━━ RECORDS PROVIDED

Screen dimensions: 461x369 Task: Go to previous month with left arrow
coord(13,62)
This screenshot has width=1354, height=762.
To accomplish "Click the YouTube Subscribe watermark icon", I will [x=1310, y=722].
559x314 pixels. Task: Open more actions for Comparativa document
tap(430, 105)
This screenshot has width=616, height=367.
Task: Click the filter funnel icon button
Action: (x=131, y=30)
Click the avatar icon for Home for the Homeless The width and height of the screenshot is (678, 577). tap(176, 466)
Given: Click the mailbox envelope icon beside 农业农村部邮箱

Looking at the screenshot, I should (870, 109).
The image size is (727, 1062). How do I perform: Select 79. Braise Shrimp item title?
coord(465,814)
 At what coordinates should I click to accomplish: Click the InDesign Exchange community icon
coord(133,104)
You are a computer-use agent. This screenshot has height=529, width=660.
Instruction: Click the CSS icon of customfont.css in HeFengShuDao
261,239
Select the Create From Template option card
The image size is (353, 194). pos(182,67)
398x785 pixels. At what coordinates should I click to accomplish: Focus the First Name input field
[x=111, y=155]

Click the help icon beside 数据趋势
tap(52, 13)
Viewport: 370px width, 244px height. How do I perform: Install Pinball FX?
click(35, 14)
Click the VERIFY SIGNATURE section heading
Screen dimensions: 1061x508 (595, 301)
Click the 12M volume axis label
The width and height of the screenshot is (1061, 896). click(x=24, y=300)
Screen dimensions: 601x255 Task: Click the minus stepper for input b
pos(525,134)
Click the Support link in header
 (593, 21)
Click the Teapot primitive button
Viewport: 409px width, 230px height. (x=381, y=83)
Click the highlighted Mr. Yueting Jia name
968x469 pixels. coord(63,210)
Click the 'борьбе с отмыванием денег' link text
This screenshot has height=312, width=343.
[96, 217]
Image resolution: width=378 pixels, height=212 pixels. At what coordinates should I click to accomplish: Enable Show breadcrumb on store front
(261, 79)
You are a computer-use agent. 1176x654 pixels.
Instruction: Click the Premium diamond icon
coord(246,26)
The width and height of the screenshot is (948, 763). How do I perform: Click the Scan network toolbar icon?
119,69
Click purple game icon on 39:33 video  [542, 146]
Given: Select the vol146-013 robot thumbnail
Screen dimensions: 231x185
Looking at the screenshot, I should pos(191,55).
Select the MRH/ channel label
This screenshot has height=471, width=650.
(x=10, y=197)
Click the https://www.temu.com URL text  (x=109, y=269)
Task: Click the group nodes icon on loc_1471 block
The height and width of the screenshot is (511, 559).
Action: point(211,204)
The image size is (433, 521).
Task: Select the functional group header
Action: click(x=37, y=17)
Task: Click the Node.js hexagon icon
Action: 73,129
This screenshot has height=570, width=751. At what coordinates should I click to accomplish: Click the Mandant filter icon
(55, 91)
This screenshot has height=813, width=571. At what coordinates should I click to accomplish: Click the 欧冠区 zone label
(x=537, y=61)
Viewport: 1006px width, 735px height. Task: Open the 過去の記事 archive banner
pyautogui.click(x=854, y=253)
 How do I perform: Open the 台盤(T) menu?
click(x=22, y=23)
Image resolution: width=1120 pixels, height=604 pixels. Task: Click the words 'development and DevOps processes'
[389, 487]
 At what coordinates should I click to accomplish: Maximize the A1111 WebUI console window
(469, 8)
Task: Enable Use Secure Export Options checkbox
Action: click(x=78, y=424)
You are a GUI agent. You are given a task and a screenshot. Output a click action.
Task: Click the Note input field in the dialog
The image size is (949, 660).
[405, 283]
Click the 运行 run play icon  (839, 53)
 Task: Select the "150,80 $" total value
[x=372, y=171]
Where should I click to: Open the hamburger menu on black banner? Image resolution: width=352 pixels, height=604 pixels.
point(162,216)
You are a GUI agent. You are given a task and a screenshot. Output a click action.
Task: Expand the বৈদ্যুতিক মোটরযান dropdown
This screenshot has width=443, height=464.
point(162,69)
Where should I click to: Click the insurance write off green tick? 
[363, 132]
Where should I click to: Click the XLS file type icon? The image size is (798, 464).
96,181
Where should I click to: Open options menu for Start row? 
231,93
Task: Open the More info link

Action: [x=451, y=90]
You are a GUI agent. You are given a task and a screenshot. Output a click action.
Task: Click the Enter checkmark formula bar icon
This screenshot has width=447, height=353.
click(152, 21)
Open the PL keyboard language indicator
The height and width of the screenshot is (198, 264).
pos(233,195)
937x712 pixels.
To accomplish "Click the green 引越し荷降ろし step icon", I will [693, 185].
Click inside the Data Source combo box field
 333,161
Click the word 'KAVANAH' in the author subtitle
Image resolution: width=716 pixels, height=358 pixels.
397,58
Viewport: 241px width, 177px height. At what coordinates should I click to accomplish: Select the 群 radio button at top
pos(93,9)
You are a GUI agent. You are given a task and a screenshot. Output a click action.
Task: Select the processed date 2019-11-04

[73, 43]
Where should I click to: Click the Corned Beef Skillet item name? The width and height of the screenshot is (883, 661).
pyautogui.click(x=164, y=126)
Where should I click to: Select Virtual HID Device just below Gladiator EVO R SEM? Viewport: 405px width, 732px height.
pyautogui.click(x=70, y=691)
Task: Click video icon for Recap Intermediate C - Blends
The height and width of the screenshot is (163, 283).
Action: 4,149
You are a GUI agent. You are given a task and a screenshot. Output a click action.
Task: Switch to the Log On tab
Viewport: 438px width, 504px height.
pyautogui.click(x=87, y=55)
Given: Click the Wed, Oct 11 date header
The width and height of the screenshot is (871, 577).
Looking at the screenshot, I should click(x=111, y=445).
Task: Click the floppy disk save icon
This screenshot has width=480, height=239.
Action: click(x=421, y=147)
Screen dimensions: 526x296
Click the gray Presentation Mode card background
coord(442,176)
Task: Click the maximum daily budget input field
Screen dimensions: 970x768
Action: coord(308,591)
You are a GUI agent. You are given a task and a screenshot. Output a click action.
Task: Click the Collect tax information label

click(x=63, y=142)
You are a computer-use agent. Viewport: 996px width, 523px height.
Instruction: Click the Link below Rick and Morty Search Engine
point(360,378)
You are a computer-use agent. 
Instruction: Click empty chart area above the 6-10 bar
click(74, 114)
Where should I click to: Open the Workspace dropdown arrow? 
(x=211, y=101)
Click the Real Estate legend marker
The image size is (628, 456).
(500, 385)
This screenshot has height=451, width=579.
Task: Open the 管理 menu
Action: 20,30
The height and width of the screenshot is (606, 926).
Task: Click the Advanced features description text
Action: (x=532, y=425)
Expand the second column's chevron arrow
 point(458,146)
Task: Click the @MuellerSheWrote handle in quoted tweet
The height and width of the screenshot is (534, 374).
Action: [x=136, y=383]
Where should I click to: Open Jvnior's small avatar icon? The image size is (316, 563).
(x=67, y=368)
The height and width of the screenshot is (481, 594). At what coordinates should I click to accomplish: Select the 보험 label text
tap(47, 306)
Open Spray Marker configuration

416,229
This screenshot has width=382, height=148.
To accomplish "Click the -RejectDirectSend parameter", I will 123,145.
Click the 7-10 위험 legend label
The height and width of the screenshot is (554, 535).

━━━━

[ASSIGNED TASK] Restate every entry word for word.

[EXPECTED ANSWER]
Screen dimensions: 461x369 Task: Go to previous month with left arrow
coord(13,62)
This screenshot has width=1354, height=762.
To accomplish "Click the YouTube Subscribe watermark icon", I will [x=1310, y=722].
559x314 pixels. Task: Open more actions for Comparativa document
tap(430, 105)
This screenshot has width=616, height=367.
Task: Click the filter funnel icon button
Action: (x=131, y=30)
Click the avatar icon for Home for the Homeless The width and height of the screenshot is (678, 577). tap(176, 466)
Given: Click the mailbox envelope icon beside 农业农村部邮箱

Looking at the screenshot, I should (870, 109).
The image size is (727, 1062). How do I perform: Select 79. Braise Shrimp item title?
coord(465,814)
 At what coordinates should I click to accomplish: Click the InDesign Exchange community icon
coord(133,104)
You are a computer-use agent. This screenshot has height=529, width=660.
Instruction: Click the CSS icon of customfont.css in HeFengShuDao
261,239
Select the Create From Template option card
The image size is (353, 194). pos(182,67)
398x785 pixels. At what coordinates should I click to accomplish: Focus the First Name input field
[x=111, y=155]

Click the help icon beside 数据趋势
tap(52, 13)
Viewport: 370px width, 244px height. How do I perform: Install Pinball FX?
click(35, 14)
Click the VERIFY SIGNATURE section heading
Screen dimensions: 1061x508 (595, 301)
Click the 12M volume axis label
The width and height of the screenshot is (1061, 896). click(x=24, y=300)
Screen dimensions: 601x255 Task: Click the minus stepper for input b
pos(525,134)
Click the Support link in header
 (593, 21)
Click the Teapot primitive button
Viewport: 409px width, 230px height. (x=381, y=83)
Click the highlighted Mr. Yueting Jia name
968x469 pixels. coord(63,210)
Click the 'борьбе с отмыванием денег' link text
This screenshot has height=312, width=343.
[96, 217]
Image resolution: width=378 pixels, height=212 pixels. At what coordinates should I click to accomplish: Enable Show breadcrumb on store front
(261, 79)
You are a computer-use agent. 1176x654 pixels.
Instruction: Click the Premium diamond icon
coord(246,26)
The width and height of the screenshot is (948, 763). How do I perform: Click the Scan network toolbar icon?
119,69
Click purple game icon on 39:33 video  [542, 146]
Given: Select the vol146-013 robot thumbnail
Screen dimensions: 231x185
Looking at the screenshot, I should pos(191,55).
Select the MRH/ channel label
This screenshot has height=471, width=650.
(x=10, y=197)
Click the https://www.temu.com URL text  (x=109, y=269)
Task: Click the group nodes icon on loc_1471 block
The height and width of the screenshot is (511, 559).
Action: point(211,204)
The image size is (433, 521).
Task: Select the functional group header
Action: click(x=37, y=17)
Task: Click the Node.js hexagon icon
Action: 73,129
This screenshot has height=570, width=751. At what coordinates should I click to accomplish: Click the Mandant filter icon
(55, 91)
This screenshot has height=813, width=571. At what coordinates should I click to accomplish: Click the 欧冠区 zone label
(x=537, y=61)
Viewport: 1006px width, 735px height. Task: Open the 過去の記事 archive banner
pyautogui.click(x=854, y=253)
 How do I perform: Open the 台盤(T) menu?
click(x=22, y=23)
Image resolution: width=1120 pixels, height=604 pixels. Task: Click the words 'development and DevOps processes'
[389, 487]
 At what coordinates should I click to accomplish: Maximize the A1111 WebUI console window
(469, 8)
Task: Enable Use Secure Export Options checkbox
Action: click(x=78, y=424)
You are a GUI agent. You are given a task and a screenshot. Output a click action.
Task: Click the Note input field in the dialog
The image size is (949, 660).
[405, 283]
Click the 运行 run play icon  (839, 53)
 Task: Select the "150,80 $" total value
[x=372, y=171]
Where should I click to: Open the hamburger menu on black banner? Image resolution: width=352 pixels, height=604 pixels.
point(162,216)
You are a GUI agent. You are given a task and a screenshot. Output a click action.
Task: Expand the বৈদ্যুতিক মোটরযান dropdown
This screenshot has width=443, height=464.
point(162,69)
Where should I click to: Click the insurance write off green tick? 
[363, 132]
Where should I click to: Click the XLS file type icon? The image size is (798, 464).
96,181
Where should I click to: Open options menu for Start row? 
231,93
Task: Open the More info link

Action: [x=451, y=90]
You are a GUI agent. You are given a task and a screenshot. Output a click action.
Task: Click the Enter checkmark formula bar icon
This screenshot has width=447, height=353.
click(152, 21)
Open the PL keyboard language indicator
The height and width of the screenshot is (198, 264).
pos(233,195)
937x712 pixels.
To accomplish "Click the green 引越し荷降ろし step icon", I will [693, 185].
Click inside the Data Source combo box field
 333,161
Click the word 'KAVANAH' in the author subtitle
Image resolution: width=716 pixels, height=358 pixels.
397,58
Viewport: 241px width, 177px height. At what coordinates should I click to accomplish: Select the 群 radio button at top
pos(93,9)
You are a GUI agent. You are given a task and a screenshot. Output a click action.
Task: Select the processed date 2019-11-04

[73, 43]
Where should I click to: Click the Corned Beef Skillet item name? The width and height of the screenshot is (883, 661).
pyautogui.click(x=164, y=126)
Where should I click to: Select Virtual HID Device just below Gladiator EVO R SEM? Viewport: 405px width, 732px height.
pyautogui.click(x=70, y=691)
Task: Click video icon for Recap Intermediate C - Blends
The height and width of the screenshot is (163, 283).
Action: 4,149
You are a GUI agent. You are given a task and a screenshot. Output a click action.
Task: Switch to the Log On tab
Viewport: 438px width, 504px height.
pyautogui.click(x=87, y=55)
Given: Click the Wed, Oct 11 date header
The width and height of the screenshot is (871, 577).
Looking at the screenshot, I should click(x=111, y=445).
Task: Click the floppy disk save icon
This screenshot has width=480, height=239.
Action: click(x=421, y=147)
Screen dimensions: 526x296
Click the gray Presentation Mode card background
coord(442,176)
Task: Click the maximum daily budget input field
Screen dimensions: 970x768
Action: coord(308,591)
You are a GUI agent. You are given a task and a screenshot. Output a click action.
Task: Click the Collect tax information label

click(x=63, y=142)
You are a computer-use agent. Viewport: 996px width, 523px height.
Instruction: Click the Link below Rick and Morty Search Engine
point(360,378)
You are a computer-use agent. 
Instruction: Click empty chart area above the 6-10 bar
click(74, 114)
Where should I click to: Open the Workspace dropdown arrow? 
(x=211, y=101)
Click the Real Estate legend marker
The image size is (628, 456).
(500, 385)
This screenshot has height=451, width=579.
Task: Open the 管理 menu
Action: 20,30
The height and width of the screenshot is (606, 926).
Task: Click the Advanced features description text
Action: (x=532, y=425)
Expand the second column's chevron arrow
 point(458,146)
Task: Click the @MuellerSheWrote handle in quoted tweet
The height and width of the screenshot is (534, 374).
Action: [x=136, y=383]
Where should I click to: Open Jvnior's small avatar icon? The image size is (316, 563).
(x=67, y=368)
The height and width of the screenshot is (481, 594). At what coordinates should I click to accomplish: Select the 보험 label text
tap(47, 306)
Open Spray Marker configuration

416,229
This screenshot has width=382, height=148.
To accomplish "Click the -RejectDirectSend parameter", I will 123,145.
Click the 7-10 위험 legend label
The height and width of the screenshot is (554, 535).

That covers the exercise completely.